_Task brief_:
Without any images, write the data out exactly as it appears.

[Collected data]
════════
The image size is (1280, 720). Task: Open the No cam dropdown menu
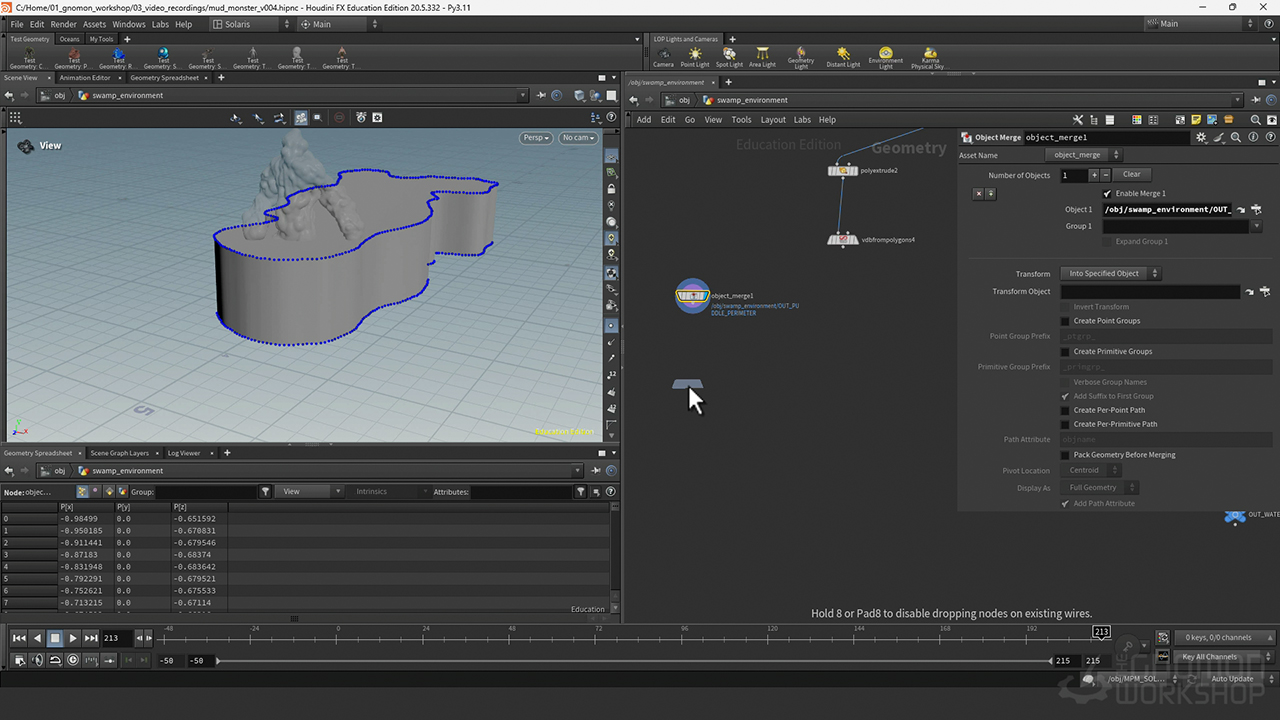[578, 138]
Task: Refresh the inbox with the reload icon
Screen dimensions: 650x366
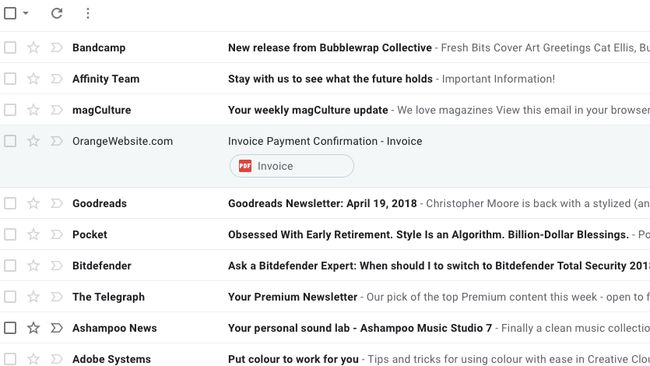Action: click(57, 13)
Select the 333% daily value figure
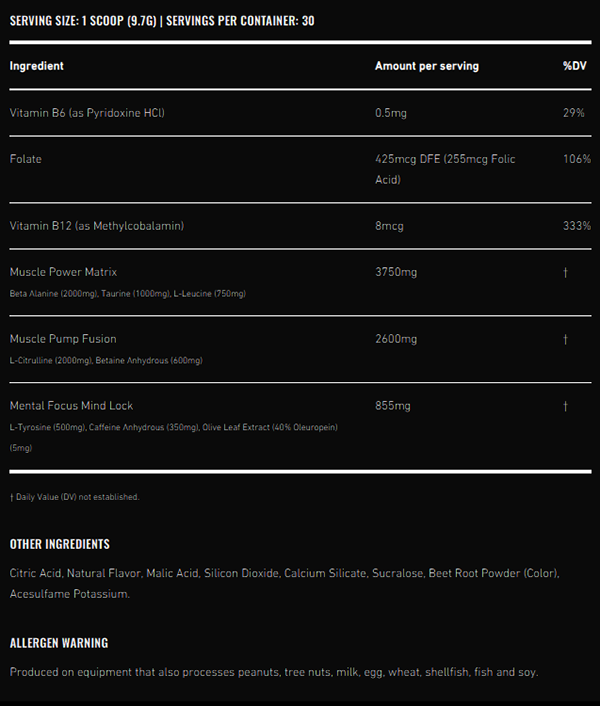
════════
_Response for this exercise_:
The image size is (1280, 720). Task: Open the No cam dropdown menu
[578, 138]
Task: Refresh the inbox with the reload icon
Screen dimensions: 650x366
Action: click(57, 13)
Select the 333% daily value figure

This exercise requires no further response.